Navigating a Volatile Market
The 1980s marked a decade of excess: big hair, bright colors, and bold attire. Everything was growing, including credit card limits, expense accounts, and megamerger-formed corporations—even our meals were being “supersized.” Technological advances took a quantum leap. With the introduction of the first personal computer in 1981, followed by the first portable Apple IIc in 1984, the computer—which William O’Neil had touted as a revolutionary technology in the 1960s—was making its way into the mainstream. It was also an era of Wall Street opulence, glorified by the character Gordon Gekko (played by Michael Douglas) and his famous “Greed Is Good” speech from the 1987 movie Wall Street.
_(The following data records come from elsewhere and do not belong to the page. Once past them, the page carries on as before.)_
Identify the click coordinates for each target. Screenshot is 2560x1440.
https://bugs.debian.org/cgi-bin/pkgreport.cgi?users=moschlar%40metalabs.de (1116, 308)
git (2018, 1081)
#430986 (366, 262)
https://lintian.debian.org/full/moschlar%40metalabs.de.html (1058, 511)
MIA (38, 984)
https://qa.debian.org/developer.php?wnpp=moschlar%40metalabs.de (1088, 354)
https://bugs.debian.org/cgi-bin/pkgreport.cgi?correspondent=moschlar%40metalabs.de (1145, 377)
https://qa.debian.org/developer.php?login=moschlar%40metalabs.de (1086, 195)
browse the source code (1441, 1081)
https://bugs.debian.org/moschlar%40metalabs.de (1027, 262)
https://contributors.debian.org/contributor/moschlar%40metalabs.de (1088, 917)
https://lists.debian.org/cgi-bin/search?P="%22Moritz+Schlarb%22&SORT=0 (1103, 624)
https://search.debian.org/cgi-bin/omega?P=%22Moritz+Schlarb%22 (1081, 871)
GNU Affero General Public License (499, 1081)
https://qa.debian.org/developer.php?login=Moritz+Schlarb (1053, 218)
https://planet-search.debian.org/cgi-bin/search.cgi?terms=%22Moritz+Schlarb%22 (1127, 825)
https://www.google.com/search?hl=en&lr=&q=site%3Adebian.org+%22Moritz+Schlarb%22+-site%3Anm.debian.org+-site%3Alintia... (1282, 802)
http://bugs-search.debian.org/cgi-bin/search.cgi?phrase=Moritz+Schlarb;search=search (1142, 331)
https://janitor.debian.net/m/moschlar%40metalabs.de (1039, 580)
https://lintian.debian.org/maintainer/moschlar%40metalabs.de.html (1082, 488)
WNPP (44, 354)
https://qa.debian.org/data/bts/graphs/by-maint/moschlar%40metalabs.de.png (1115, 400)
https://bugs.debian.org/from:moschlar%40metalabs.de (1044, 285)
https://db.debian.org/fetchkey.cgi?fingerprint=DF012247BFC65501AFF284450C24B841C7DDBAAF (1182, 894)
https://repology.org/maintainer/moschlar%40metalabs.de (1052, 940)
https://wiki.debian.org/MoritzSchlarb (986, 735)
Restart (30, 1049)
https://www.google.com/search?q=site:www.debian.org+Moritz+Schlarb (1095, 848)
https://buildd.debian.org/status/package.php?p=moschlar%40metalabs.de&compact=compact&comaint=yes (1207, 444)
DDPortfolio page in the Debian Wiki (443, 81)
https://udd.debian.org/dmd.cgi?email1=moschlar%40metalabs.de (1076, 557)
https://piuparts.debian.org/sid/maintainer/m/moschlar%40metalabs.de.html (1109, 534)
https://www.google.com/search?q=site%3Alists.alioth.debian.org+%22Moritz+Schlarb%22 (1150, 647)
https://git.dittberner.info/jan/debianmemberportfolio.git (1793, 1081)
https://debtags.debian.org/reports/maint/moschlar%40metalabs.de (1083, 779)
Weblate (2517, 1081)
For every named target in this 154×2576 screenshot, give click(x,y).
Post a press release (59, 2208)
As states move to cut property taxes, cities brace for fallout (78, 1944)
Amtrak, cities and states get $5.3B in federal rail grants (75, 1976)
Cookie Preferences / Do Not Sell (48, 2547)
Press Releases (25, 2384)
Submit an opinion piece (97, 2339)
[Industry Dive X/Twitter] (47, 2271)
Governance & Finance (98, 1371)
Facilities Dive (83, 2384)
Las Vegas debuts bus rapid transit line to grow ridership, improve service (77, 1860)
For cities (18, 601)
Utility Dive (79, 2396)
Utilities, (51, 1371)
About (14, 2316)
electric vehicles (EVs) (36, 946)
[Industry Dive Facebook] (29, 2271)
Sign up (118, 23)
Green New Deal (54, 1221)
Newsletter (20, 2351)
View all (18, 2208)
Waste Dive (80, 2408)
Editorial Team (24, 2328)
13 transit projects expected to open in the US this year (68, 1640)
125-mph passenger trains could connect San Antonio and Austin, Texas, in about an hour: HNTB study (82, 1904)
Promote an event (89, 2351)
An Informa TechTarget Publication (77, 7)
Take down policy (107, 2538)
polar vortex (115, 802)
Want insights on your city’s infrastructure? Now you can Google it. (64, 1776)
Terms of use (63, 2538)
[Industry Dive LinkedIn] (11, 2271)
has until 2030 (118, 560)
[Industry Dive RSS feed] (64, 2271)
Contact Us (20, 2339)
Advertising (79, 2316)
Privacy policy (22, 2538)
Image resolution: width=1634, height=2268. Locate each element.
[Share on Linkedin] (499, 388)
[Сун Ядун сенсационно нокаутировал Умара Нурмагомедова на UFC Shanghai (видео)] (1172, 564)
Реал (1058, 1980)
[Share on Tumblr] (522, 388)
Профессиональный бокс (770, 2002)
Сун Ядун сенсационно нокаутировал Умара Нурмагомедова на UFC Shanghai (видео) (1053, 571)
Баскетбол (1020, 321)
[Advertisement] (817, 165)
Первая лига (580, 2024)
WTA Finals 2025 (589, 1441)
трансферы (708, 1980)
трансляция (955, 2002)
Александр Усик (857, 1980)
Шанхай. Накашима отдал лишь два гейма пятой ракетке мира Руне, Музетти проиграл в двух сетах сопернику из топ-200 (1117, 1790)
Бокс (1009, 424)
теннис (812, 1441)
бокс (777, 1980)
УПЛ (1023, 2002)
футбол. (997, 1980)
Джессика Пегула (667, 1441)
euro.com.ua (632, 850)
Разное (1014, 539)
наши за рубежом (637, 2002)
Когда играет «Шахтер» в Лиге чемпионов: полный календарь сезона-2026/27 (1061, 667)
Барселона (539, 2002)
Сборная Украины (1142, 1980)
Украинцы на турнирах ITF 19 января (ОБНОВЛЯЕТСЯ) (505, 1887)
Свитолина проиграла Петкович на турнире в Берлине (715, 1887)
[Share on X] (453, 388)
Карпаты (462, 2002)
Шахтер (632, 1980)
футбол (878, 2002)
At William O’Neil and Company, however, we stayed true to our belief that emotions should be kept out of investing. Using foundational rules, developed over decades of historical stock analysis, our Leaders lists and stock chart services helped our clients navigate the tumultuous 1980s stock market—when many investors experienced some of the highest highs and the lowest lows. In 1984, we added the Leaders and Laggards Large Cap Review (formerly known as the Big Cap Review) to our suite of services.
On February 5, 1982, when most money managers were still bearish, William O’Neil and Company ran a Wall Street Journal ad with the headline “Inflation’s back is broken and it’s time to invest for the recovery ahead.” With a capital gains tax lowered to 20% and inflation declining, our firm believed that common stocks were undervalued. Our market bottom call was accurate and shortly after the WSJ ad ran, a two-decade bull market began—one of the longest and strongest in history.
Expanding our Services
To efficiently provide investors with information not available in The Wall Street Journal and other financial publications, on April 9, 1984, William J. O’Neil launched Investor’s Daily, a 20-page investment newspaper. Investor’s Daily evolved into Investor’s Business Daily (IBD) and expanded its online reach with investors.com as it continues to provide detailed information about stocks, mutual funds, commodities, and other financial instruments aimed at individual investors today.
“The object is to make and take significant gains and not get excited, optimistic, greedy, or emotionally carried away…”
William J. O’Neil, How to Make Money in Stocks
Black Monday Darkens Wall Street
The decade’s bull run was not without its setbacks. In 1987, rumors about interest rate hikes to combat inflation sparked a selloff, and the stock market suffered one of its largest three-day declines in history. The S&P 500 lost 28.5% of its value between Tuesday, October 14 and Monday October 19, 1987, with the majority of the decline occurring on “Black Monday,” when the S&P 500 lost 22.6% of its value—the largest one-day loss in history. But the recession was short-lived, and by the end of the decade those losses had been recouped, making way for a secular bull market that would continue until 2000.
Adding Confirmation to our Methodology
During the 1980s, we continued our extensive model stock studies and added three new volumes of “The Model Book of Greatest Stock Winners” to our growing library of historical stock market research. Toward the end of the decade, William O’Neil published How to Make Money in Stocks, based on these studies. The book, now in its fourth edition, is a national bestseller and has sold over two million copies.